Kembali Seperti Dulu

 
sumber: poskotanews.com
    
 Aku mencoba menerjemahkan buku lain yang berjudul Al-Kaslan wa Tāj As-Sulthan karya Abdul Tawwab Yūsuf, artinya (Si) Pemalas dan Mahkota Raja. Awalnya aku ragu dengan cerita ini karena settingnya di Irak, bukan Mesir. Namun, ceritanya lebih menarik daripada Alhud-hud Yantaliku Tājan (Burung Hud-hud Bermahkota). Hari demi hari, aku bergaul dengan kamus elektrik alakadarnya di HP, sesekali kusambangi mbah google translete. Aduh, pegal kali tanganku ini menari-nari di papan smartphone. Progres penerjemahan pun sangat lamban. Sehari kuterjemahkan dua sampai tiga halaman. Sementara total keseluruhan cerita empat puluh sekian halaman. Mengumpulkan niat adalah hal yang paling sulit. Aku lebih suka mengunjungi instagram, path, facebook, dan berbagai media sosial yang menawarkan hiburan dan kekepoan terhadap para mantan gebetan.
Hari demi hari, kawan-kawan yang mengajukan judul semakin banyak. Tinggal beberapa yang belum, dan aku salah satunya. Stres, stres tak terkira. Sementara itu, penyakit stalkerku malah semakin kumat. Seharian aku tak kenal lelah mengepoi akun-akun yang kuanggap menarik. Sungguh, ini hanya menambah tingkat stres dan galauku! Tiba-tiba sebuah ide muncul. BAGAIMANA KALAU AKU UNINSTALL SEMUA APLIKASI MEDIA SOSIAL?

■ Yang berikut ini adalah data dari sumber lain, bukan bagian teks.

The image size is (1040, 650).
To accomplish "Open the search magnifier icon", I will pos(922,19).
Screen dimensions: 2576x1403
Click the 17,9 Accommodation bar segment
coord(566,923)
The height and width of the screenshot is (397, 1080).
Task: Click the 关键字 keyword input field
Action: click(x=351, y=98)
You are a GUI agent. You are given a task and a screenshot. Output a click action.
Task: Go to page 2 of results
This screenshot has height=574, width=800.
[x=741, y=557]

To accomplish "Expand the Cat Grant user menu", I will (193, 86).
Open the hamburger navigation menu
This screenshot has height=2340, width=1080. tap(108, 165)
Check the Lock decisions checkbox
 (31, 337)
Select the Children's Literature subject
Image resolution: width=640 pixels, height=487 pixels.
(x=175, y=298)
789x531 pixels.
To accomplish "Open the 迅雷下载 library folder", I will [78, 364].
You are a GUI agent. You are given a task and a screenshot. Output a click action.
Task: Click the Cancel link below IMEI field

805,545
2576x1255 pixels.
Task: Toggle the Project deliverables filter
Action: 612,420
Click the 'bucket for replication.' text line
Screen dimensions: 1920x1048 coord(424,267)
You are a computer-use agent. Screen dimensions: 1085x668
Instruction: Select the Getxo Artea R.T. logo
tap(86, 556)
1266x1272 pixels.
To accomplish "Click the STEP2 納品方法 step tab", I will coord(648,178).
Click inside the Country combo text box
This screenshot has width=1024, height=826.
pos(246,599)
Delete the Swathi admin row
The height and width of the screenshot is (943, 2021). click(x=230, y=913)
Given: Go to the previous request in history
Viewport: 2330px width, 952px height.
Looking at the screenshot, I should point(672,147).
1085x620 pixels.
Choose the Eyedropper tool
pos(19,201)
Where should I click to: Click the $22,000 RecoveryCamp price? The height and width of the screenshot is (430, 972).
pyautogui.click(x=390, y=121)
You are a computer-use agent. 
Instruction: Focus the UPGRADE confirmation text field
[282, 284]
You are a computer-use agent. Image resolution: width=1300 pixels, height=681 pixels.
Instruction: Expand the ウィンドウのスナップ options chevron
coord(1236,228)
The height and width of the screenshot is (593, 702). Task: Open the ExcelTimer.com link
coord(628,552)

Aku uninstal Path dan Instagram, selebihnya kubiarkan menetap di smartphone-ku karena tidak terlalu mengganggu. Beberapa hari ku uninstal Path dan Instagram, rasanya sangat nyaman.

***
            Masih ingatkah kalian, kapan kalian pertama kalinya mengenal internet? Kalau aku masih ingat. Sekitar tahun 2006/ 2007an, saat itu aku duduk di kelas 2 SMP dan sudah mengenal internet. Awal kenal, aku sering membuka akun primbon di lab komputer sekolah, sebuah website yang menawarkan foto-foto penampakan. Dulu website itu sangat ngehits. Jangan-jangan kalian semua tidak tahu? Dahulu, masuk lab komputer adalah hal yang sangat ditunggu-tunggu. Internet masih menjadi barang langka.
            Memasuki bangku akhir sekolah menengah pertama, aku mulai membuat akun friendster. Friendster adalah sebuah media sosial yang ngehits kala itu. Rata-rata anak muda pada masa itu menggunakan nama samaran untuk membuat friendster, termasuk aku. Aku membuat akun dengan nama Jover, Jomblo Forever. Sepertinya dua kata itulah yang mengantarkanku jomblo hingga sekarang. Please, jangan jadi jomblo terus. :”
        Saat kelas 3 SMP, warnet mulai banyak bertebaran dan menjadi bisnis yang sangat menjanjikan. Tarifnya pun macam-macam. Awalnya harga sewanya 6000/jam. Tetapi, semakin marak warnet dan saingan pun semakin banyak, lama kelamaan ada pula warnet yang menawarkan harga 2500/jam. Dulu warnet favoritku di Permai 9. Aku lupa nama warnetnya.
            Sehari sepulang sekolah atau saat week end tiba, aku bisa menghabiskan 3 jam berdiam diri menatap layar. Akupun tak mengerti, aku bukan orang yang mudah bosan dalam melakukan sesuatu. Biasanya aku rajin chat di mIRC, yahoo messenger, mendengarkan musik atau mengganti lay out friendster.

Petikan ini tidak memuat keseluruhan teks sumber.